Our recently published work on the wheat and barley pathogen Bipolaris sorokiniana, a severe wheat disease in Bangladesh, suggests that high rates of chromosomal plasticity exist in naturally infecting populations and that this plasticity contributes to the spread of important virulence genes both within and between species (McDonald, 2019). These pathogenicity genes can be translocated across chromosomes and horizontally transferred between different pathogen species. This project will characterise the extent and frequency of these rapid chromosomal rearrangements in three fungal wheat pathogens. This will involve whole-genome resequencing of a global collection of fungal isolates, followed by comprehensive genome and transposon annotation. This project will also characterise chromosomal plasticity using long-read whole genome sequencing coupled with 3D genome re-construction techniques (Hi-C).

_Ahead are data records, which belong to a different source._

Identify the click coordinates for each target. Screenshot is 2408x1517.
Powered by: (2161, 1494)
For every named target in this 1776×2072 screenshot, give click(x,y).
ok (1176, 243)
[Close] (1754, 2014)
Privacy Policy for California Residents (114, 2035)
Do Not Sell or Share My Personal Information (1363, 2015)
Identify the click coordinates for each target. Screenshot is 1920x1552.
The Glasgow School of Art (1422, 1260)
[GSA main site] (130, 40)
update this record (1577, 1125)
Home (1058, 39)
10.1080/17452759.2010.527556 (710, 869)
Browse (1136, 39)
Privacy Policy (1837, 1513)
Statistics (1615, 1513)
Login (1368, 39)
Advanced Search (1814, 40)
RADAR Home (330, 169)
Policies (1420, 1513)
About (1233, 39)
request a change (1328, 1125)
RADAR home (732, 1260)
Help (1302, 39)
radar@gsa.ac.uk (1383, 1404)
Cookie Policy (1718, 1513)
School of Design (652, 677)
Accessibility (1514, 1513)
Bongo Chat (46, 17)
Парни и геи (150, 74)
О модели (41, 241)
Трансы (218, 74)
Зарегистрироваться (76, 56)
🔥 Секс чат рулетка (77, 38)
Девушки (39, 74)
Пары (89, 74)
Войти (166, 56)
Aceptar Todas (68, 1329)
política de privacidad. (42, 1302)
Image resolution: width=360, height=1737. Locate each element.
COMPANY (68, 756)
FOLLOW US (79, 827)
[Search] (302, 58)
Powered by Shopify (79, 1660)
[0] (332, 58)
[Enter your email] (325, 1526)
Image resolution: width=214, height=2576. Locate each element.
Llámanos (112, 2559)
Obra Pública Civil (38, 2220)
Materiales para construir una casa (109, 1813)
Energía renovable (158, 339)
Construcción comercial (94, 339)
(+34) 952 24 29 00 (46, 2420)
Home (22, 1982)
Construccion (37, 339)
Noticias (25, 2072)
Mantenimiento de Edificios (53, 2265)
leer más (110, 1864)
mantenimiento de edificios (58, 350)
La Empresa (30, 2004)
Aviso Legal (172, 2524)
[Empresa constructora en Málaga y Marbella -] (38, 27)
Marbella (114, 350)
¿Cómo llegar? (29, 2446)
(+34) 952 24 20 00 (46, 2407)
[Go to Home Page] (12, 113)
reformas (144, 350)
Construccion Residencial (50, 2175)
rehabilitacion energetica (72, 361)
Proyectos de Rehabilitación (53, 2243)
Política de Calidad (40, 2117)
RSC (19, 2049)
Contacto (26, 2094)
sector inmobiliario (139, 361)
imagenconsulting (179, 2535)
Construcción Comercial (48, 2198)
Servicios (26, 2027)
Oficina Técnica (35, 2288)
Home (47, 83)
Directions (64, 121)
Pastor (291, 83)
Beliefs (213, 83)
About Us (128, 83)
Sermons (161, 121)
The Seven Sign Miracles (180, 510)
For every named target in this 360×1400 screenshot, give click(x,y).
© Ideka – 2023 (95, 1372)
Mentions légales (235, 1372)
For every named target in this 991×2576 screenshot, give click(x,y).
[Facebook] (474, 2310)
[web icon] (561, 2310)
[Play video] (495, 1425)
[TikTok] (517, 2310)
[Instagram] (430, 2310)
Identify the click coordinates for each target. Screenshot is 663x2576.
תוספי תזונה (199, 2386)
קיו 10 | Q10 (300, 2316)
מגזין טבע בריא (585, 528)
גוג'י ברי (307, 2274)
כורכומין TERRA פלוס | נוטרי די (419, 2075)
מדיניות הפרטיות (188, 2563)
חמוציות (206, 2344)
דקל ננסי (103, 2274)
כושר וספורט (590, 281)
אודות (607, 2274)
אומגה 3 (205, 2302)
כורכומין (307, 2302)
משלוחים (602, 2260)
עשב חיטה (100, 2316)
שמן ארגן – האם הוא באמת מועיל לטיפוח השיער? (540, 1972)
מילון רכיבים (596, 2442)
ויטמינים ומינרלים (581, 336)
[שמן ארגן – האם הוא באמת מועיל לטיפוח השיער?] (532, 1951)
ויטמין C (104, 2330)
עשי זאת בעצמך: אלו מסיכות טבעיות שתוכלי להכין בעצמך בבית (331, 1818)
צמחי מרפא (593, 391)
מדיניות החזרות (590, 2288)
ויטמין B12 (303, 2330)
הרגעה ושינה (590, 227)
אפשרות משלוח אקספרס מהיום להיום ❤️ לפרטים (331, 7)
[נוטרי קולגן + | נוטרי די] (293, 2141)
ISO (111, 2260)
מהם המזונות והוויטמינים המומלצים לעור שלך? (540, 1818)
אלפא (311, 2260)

Theme 2: Forward genetics screening of genes controlling host-specificity and virulence

This project seeks to understand the molecular basis for host-specificity in the wheat and barley pathogen B. sorokiniana. This fungal pathogen is adept at infecting both of these important crops, causing wide-spread necrosis of leaf tissue. We currently have no understanding of the genes required for infection on either host. This project will utilise a forward genetics screen to identify mutants that lose the ability to infect either host. Whole-genome resequencing of a panel of mutants will be used to identify gene-candidates which will be further investigated using reverse genetics.

References

  1. Savary, S., Willocquet, L., Pethybridge, S.J. et al. The global burden of pathogens and pests on major food crops. Nat Ecol Evol 3, 430–439 (2019). https://doi.org/10.1038/s41559-018-0793-y
  2. M.C. McDonald, A.P. Taranto, E. Hill, et al. 2019. doi: 10.1128/mBio.01515-19
  3. Khan H., McDonald, M.C., Williams, S.J. et al. 2020. doi: /10.1186/s40694-020-00094-0

Techniques

Nanopore sequencing (RNA and DNA), Hi-C, Pulse-field gel electrophoresis, CRISPR mediated DNA selection, southern hybridisation, RNA-sequencing and differential expression, Python (Jupyter), R (Stats, genome visualisation), Fluorescent microscopy, agrobacterium mediated transformation, PEG mediated transformation, DNA-RNA extraction, plant infection, microbial growth and isolation of fungi from plant tissue.